Photos by Michael Dweck from his book, "The End, Montauk".

Review by Teleport City



"For most of my life, I've assumed that I was just a year or two away from living the sort of life to which I aspire. That is, the life of an easy-going, devil-may-care adventurer. Barring that, I always figured I'd live in the mountains of Appalachia or somewhere along the coast, sitting shirtless on the back porch of a run-down but pleasant beach house, sipping bourbon, thinking about going surfing, and pressing up against the tan body of a bikini-clad beauty in the hammock with me."



" So far, it hasn't quite worked out that way, but I do have a beauty by my side. Still, if I had to trade in the song and dance of the office for getting drunk on the beach and hammering out articles on a battered old Underwood, I wouldn't hesitate to pack my board shorts and be on my way."



"The End: Montauk is photographer Michael Dweck's photographic chronicle of the end of Long Island, the sleepy fishing village that, in the 1970s, became a haven for East Coast surfers and, perhaps most importantly to this book, the ridiculously gorgeous, natural beauty surfer girls who were along for the ride. Dweck's black and white photos, reprinted here in a stunning oversized format, serve as a record of a hedonistic yet innocent time, when crab shacks and longboards were all that mattered, and Montauk was still something of an undiscovered East Coast Eden, albeit an extremely chilly one come winter time."



" I'm a sucker for any photo of someone standing on a beach next to a longboard, staring out at the ocean, and The End serves those up, although the focus of the book is undoubtedly the beach bunnies who seem prone to running down the beach naked with surfboards -- an activity I wholeheartedly endorse.

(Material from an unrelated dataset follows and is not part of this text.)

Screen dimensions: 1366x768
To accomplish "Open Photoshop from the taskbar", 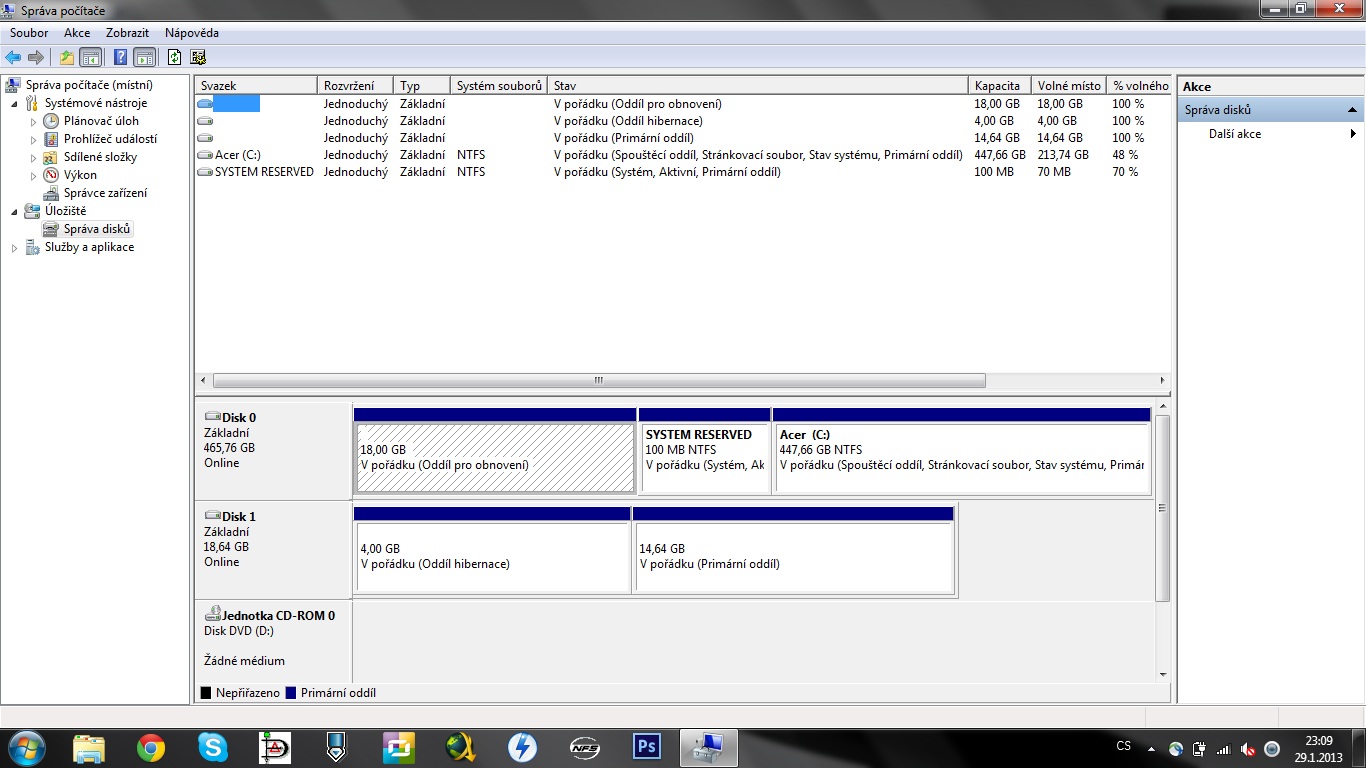I will [647, 747].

The End isn't a record of Montauk the location, although a few of the town's landmarks are represented. Nor is it a representation of the larger Montauk culture, which in 1975 was still largely centered around salty fishermen and a few celebrities seeking isolation. It is, instead, a look at the hedonistic surfer beach culture that, quite frankly, seems astounding appealing to someone like me."

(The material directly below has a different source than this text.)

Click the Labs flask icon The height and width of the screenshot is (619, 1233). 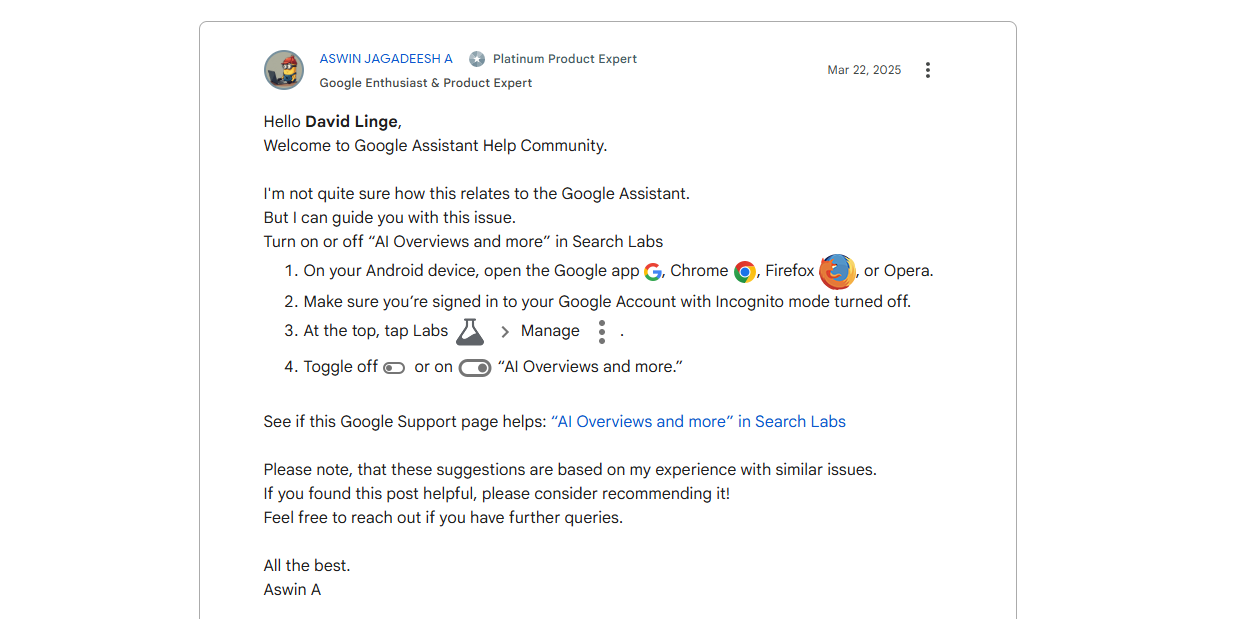click(x=470, y=331)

"Dweck's photos are a mix of portraits, candids, and a few landscape photos, though people or manmade objects are almost always the focus of attention. I'm no art critic, no photography critic, so being ignorant as I am of various technical considerations, by overall opinion of The End and Dweck's photos is derived purely from whether or not I like them. And I don't like them; I love them."

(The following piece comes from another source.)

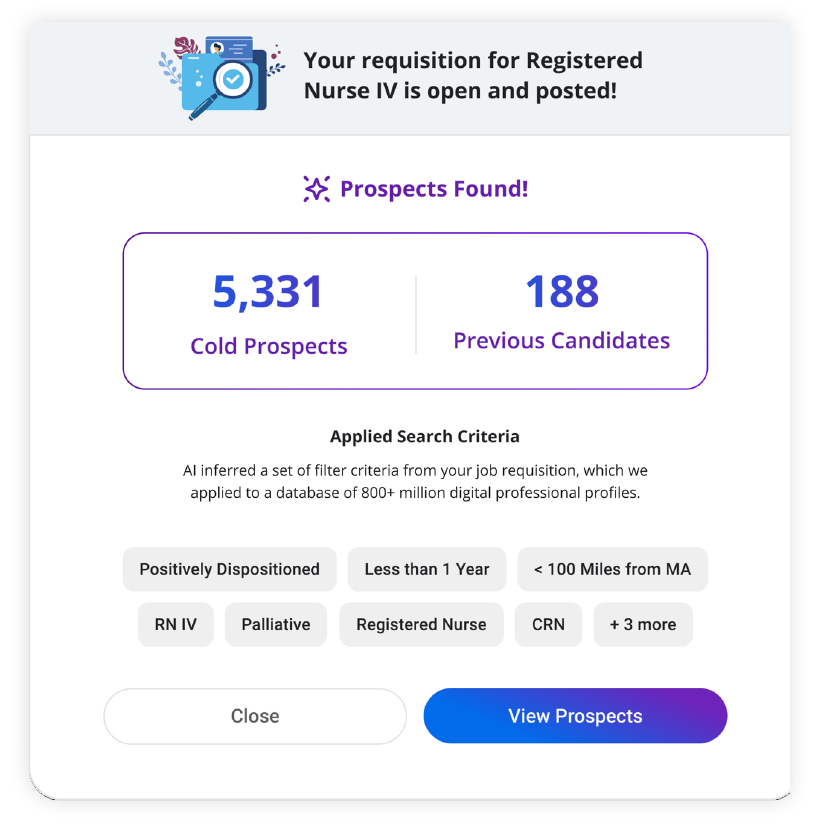
Task: Click the View Prospects button
Action: pos(575,716)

"I also hate them, because few and far between are the photographic collections that seem to have been assembled based purely on the concept of going, "Hey Keith? Isn't this the life you wanted?" Shabby yet glamorous, run down yet refined, low key but striking, and innocent but sexy (both the men and the women), the photography in The End weaves a visual narrative of a lost era that may not even have ever existed in the first place. But we sure can have a hell of a good time visiting it in pictures."